By London Business School review and Chris Higson for Forbes
It is striking how quickly we have become reconciled to the disruptive power of information technology. We saw what Amazon did to record shops and booksellers. We are seeing Uber decimate the cab industry. This fate, presumably, awaits every industry and every occupation, and we are resigned to a future in which disruption rather than stability is the new normality.
But we can have a view on whether this disruption is useful, or needed. Fintech is the label we give to the explosion of disruptive innovation in finance. And the sector’s future was a key talking point last week at Fintech Insights Weekend, a London Business School (LBS) event supported by the AQR Asset Management Institute.

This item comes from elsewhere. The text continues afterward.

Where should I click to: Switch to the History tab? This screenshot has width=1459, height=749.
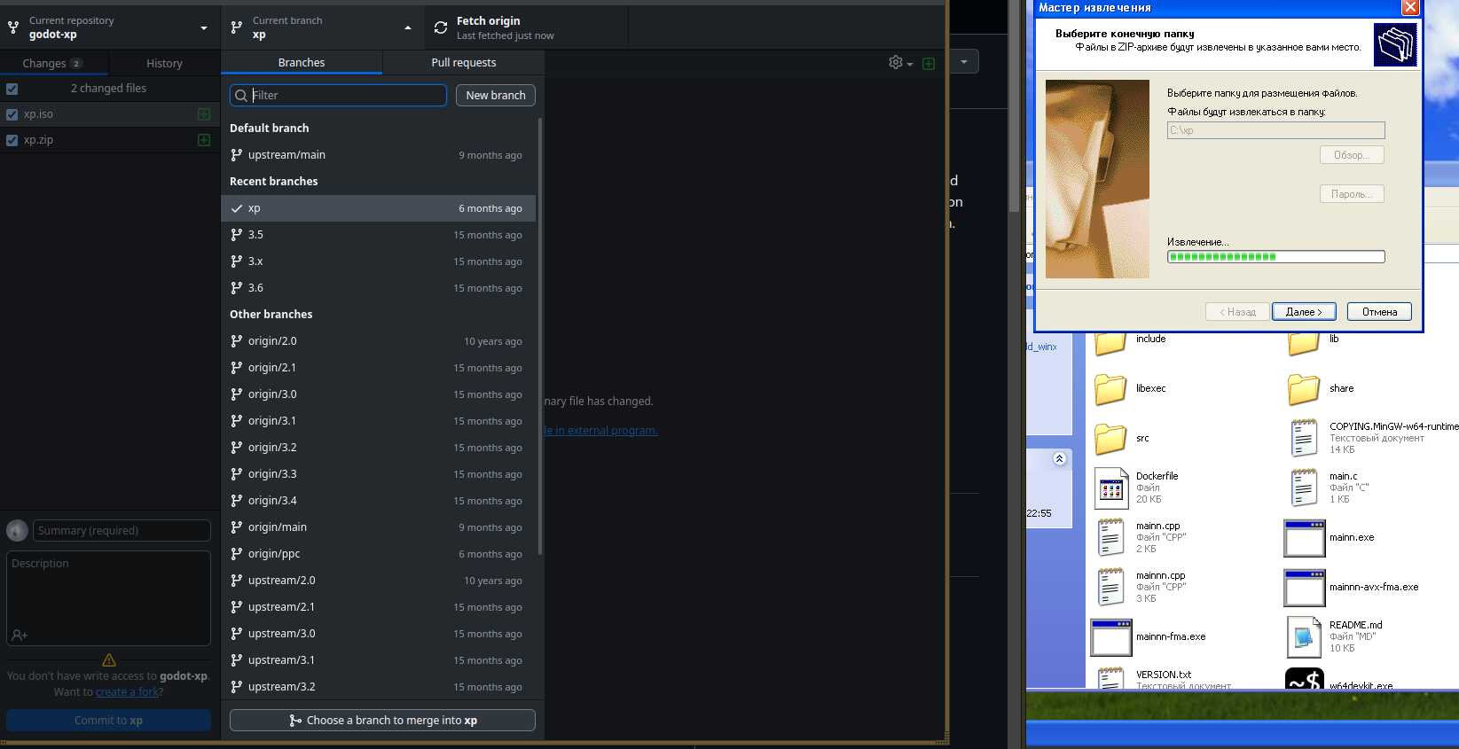(164, 64)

An efficient finance industry is at the core of a productive economy. But the finance industry has many critics, who might well argue that finance needs disrupting. This critique provides a useful framework for thinking about the role of Fintech.

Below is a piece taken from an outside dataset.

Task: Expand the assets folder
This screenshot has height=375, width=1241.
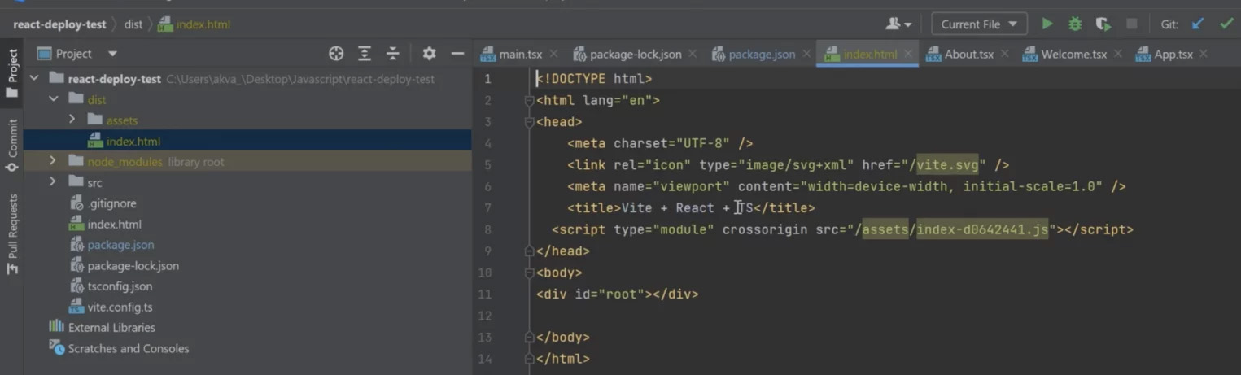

To start with, it is useful to recall the four broad functions of the finance industry:
- It facilitates payments and transactions processing, which is that most fundamental requirement of trade and of economic life more generally.
- It has some role in the safekeeping of assets and the creation of capital.
Broadly, there have been three areas of concern about the finance industry. There is continuing concern about what the finance industry did to the global economy in 2008 and whether it could happen again, that is, the concern about systemic risk. There is a belief that some people are not getting the financial services they need, for example, limited access to banking in the developing world, the financing gap faced by SMEs, and so forth. Finally, there is a view that financial services are too costly.
In a recent paper, Thomas Philippon from New York University finds the annual cost of financial intermediation in the US, which is roughly 2%, is the same now as it was in the late nineteenth century. This leads him to conclude that the US finance industry has showed no efficiency gains at all over 130 years.
Will Fintech solve these problems? Finance has always been an energetic early adopter of information technology. Remember tickertape? No, I don’t either, but it was surely transformative at the time. So the question is whether Fintech will reach places that earlier technological innovation didn’t.
There are reasons to think it will. Fintech automates complex processes, enabling disintermediation. It brings the intensive use of data and analytics giving the customer much better information, visibility, and access to choice. Fintech thrives on relatively low barriers to entry and, mostly, has low capital requirements, suggesting there will be much greater competition in some areas.
Already, in terms of value added, one of the most important fruits of Fintech has been the marriage of finance and mobile telephony that is bringing the most fundamental financial services – reliable payments and safekeeping – to the developing world. Payment systems are subject to a lot of Fintech activity everywhere. The lower cost technology will win, though the value proposition of the Bitcoins of the world is arguably less compelling than that of the Mpesas.
Peer-to-peer is an exemplar of what Fintech does well – beautifully designed software puts savers directly in touch with borrowers, informing the decisions of each in a transparent information environment, disintermediating incumbent banks, and helped, initially at least, by light regulation.
But the evolution of peer-to-peer is informative. Uptake is perhaps slower than expected. Some, like Lending Club , have stumbled. Most significantly (the more agile) incumbent banks are responding by embracing the technology and the start-ups that are driving it. So peer-to-peer may keep its promise to transform SME financing, while leaving the institutional landscape not so changed as we might expect. This, after all, is what has happened in retail. Some retailers have disappeared and are continuing to disappear, but others have adapted and are stronger for it.
Philippon’s 2% is a neat peg for everyone with concerns about finance to hang their hat on. But Philippon’s study is a macro one and he doesn’t tell us where the deep pools of cost are in the finance industry. For sure, not all of the financial services industry can be characterised in this way. This calls for much more research.